The busy day, the peaceful night,
Unfelt, uncounted, glided by;
His frame was firm, his powers were bright,
Though now his eightieth year was nigh.

Then, with no throbs of fiery pain,
No cold gradations of decay,
Death broke at once the vital chain,
And freed his soul the nearest way.

This is a poor thing, perhaps, to set beside the splendours of Lycidas; yet it has in it all that Johnson looked for, half puzzled, in that greater elegy, and looked for in vain. It tells us more of Levett than of Johnson; in Lycidas we are told more of Milton than of Edward King.

Johnson’s dislike of blank verse is easily explained; it is of a piece with the rest of his doctrine. Poetry, according to him, should express natural sentiments in language, dignified indeed, but not too remote from the speech of daily life. The use of new words, or of an unfamiliar order of words, destroys, as he remarks in his essay on Cowley, the intimacy and confidence of the relation between writer and reader. But if this be so, it may at once be objected that verse is at a disadvantage compared with prose. If all is to be on an easy, natural level of probability and familiarity, why not write in prose?
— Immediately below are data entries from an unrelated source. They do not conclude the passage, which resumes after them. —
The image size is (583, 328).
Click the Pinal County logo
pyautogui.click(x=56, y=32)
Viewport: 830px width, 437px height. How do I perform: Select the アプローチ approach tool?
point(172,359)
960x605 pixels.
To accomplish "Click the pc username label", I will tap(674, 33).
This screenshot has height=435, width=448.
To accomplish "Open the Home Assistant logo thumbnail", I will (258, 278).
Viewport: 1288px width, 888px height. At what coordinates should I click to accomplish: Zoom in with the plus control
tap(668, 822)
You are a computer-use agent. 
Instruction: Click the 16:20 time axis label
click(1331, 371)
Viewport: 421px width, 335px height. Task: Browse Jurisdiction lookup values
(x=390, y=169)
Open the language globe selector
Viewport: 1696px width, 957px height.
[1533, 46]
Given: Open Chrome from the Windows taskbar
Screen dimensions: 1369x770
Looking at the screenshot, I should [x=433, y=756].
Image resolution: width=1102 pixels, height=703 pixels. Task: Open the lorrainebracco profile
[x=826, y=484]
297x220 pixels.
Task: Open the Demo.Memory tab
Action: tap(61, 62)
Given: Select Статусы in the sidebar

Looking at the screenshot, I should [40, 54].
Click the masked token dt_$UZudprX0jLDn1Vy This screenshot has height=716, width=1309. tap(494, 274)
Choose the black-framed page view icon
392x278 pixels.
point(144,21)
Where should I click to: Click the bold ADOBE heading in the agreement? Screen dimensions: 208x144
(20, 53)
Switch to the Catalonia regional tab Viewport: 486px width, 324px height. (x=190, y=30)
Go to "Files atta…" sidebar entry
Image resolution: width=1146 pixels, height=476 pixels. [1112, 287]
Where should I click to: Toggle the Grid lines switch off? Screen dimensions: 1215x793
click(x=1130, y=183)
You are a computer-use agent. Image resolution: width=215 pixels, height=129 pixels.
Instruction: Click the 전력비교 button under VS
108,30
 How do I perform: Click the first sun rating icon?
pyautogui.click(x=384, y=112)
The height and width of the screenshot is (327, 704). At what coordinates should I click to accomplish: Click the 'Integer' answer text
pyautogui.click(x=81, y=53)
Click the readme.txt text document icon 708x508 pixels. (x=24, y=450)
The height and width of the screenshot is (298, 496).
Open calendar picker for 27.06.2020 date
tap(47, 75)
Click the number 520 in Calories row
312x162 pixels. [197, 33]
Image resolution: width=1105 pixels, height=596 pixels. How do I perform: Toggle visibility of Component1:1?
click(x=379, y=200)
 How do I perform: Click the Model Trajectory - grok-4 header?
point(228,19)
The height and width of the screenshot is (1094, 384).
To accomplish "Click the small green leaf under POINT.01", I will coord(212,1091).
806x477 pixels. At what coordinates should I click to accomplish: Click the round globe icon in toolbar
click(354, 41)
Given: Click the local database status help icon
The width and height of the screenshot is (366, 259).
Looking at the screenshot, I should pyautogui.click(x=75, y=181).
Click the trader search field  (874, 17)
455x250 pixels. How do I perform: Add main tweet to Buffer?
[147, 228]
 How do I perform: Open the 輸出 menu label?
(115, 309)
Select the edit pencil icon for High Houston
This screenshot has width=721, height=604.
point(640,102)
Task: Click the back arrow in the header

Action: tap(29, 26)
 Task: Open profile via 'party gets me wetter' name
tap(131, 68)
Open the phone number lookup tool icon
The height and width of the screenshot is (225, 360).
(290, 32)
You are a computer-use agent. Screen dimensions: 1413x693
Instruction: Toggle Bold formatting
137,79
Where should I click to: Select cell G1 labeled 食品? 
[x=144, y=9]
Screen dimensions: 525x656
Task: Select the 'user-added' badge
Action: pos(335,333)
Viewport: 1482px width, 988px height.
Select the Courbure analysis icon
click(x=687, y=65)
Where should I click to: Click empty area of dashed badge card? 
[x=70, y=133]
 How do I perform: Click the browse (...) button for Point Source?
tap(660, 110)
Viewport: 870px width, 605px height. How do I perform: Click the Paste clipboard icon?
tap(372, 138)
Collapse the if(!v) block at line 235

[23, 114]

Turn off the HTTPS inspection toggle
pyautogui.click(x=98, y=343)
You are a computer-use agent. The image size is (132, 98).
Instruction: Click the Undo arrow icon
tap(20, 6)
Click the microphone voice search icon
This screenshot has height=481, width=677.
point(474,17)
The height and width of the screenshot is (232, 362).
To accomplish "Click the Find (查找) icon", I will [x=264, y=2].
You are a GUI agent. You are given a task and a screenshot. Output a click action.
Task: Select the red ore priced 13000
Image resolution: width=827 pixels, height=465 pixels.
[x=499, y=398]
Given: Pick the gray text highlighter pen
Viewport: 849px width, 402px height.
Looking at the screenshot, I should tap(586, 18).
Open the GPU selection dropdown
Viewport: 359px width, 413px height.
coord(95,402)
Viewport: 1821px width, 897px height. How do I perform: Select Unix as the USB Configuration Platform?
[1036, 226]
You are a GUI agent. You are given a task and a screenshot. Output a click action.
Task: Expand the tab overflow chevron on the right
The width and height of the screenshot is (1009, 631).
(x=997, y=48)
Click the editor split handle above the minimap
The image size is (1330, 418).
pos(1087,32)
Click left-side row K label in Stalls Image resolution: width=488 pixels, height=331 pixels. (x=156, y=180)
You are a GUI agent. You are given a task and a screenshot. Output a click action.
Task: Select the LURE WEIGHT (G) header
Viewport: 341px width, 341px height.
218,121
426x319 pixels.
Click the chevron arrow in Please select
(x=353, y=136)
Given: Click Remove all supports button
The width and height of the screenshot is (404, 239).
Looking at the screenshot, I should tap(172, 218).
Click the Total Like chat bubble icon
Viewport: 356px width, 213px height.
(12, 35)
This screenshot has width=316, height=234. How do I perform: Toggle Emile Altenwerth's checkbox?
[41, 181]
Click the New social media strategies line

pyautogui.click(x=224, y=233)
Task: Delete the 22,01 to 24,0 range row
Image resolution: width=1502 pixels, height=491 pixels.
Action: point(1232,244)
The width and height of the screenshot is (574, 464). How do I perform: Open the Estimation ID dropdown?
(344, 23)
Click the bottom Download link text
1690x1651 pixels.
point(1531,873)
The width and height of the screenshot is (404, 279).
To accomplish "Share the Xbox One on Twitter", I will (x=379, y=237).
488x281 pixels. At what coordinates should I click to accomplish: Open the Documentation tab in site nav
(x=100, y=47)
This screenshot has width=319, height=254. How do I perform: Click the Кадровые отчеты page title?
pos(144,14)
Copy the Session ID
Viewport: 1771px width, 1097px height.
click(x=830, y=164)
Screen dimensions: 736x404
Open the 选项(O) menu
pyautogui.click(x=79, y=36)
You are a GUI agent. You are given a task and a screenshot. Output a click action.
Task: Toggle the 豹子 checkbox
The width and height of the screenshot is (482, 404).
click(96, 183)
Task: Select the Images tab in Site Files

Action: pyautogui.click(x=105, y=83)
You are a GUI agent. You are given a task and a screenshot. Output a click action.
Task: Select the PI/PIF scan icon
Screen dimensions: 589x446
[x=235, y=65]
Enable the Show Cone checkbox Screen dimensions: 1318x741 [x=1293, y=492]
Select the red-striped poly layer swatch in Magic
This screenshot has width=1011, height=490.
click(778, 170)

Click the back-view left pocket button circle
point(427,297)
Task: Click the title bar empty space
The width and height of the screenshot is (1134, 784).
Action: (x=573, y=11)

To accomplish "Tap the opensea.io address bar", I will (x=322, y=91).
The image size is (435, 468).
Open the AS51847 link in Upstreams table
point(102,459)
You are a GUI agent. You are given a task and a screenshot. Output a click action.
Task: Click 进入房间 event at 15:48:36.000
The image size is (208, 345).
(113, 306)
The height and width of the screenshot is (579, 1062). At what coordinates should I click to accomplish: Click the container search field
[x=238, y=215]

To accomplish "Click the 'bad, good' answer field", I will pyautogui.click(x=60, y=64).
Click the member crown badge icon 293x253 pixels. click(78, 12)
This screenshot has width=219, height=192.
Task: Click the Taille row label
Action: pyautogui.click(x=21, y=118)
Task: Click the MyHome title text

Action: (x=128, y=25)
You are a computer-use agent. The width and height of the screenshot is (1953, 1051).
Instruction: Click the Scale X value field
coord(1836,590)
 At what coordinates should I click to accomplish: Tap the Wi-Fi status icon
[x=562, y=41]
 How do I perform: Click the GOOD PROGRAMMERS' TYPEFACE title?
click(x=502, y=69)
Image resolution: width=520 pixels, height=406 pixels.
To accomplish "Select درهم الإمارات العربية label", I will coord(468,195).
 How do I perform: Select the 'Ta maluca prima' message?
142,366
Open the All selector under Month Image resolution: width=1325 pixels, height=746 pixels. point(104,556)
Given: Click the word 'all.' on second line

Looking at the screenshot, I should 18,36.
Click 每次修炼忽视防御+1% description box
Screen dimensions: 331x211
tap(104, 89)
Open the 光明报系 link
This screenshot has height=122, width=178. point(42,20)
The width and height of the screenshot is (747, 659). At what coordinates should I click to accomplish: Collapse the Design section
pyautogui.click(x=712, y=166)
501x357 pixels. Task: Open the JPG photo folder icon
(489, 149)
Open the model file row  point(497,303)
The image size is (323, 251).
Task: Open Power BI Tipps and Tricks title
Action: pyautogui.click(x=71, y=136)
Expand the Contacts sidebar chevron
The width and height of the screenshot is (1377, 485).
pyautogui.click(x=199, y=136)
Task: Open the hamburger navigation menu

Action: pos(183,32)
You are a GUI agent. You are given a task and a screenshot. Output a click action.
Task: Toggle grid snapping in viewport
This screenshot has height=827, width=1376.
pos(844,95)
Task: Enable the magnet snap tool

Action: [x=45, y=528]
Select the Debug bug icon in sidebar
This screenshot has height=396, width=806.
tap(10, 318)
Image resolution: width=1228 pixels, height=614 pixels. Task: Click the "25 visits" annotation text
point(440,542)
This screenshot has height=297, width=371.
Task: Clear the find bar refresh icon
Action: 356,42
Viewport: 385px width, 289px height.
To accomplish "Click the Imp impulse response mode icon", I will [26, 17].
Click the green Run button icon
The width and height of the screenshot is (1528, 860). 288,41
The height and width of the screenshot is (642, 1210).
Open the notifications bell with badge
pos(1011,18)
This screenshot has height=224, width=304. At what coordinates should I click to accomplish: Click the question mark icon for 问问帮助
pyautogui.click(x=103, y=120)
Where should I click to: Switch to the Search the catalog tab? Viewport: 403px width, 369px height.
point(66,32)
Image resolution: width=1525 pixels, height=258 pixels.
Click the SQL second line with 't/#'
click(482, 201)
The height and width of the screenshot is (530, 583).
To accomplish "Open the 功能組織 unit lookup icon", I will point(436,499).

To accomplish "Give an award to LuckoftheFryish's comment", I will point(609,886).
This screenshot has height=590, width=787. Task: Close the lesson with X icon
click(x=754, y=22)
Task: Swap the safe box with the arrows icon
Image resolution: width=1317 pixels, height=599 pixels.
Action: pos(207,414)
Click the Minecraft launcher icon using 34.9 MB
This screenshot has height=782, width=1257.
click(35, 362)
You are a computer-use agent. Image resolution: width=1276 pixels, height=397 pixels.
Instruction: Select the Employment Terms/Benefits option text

Johnson could not have answered this question quite so confidently as some other poets can. His own diction tends to the prosaic. Where it fails to be simple, it fails by dropping into the extravagances not of verse, but of prose. He wrote prose better than verse; and it may be suspected that he would have agreed with Sir Henry Savile, who, when asked his opinion of poetry, declared that he liked it best of all kinds of writing, next to prose.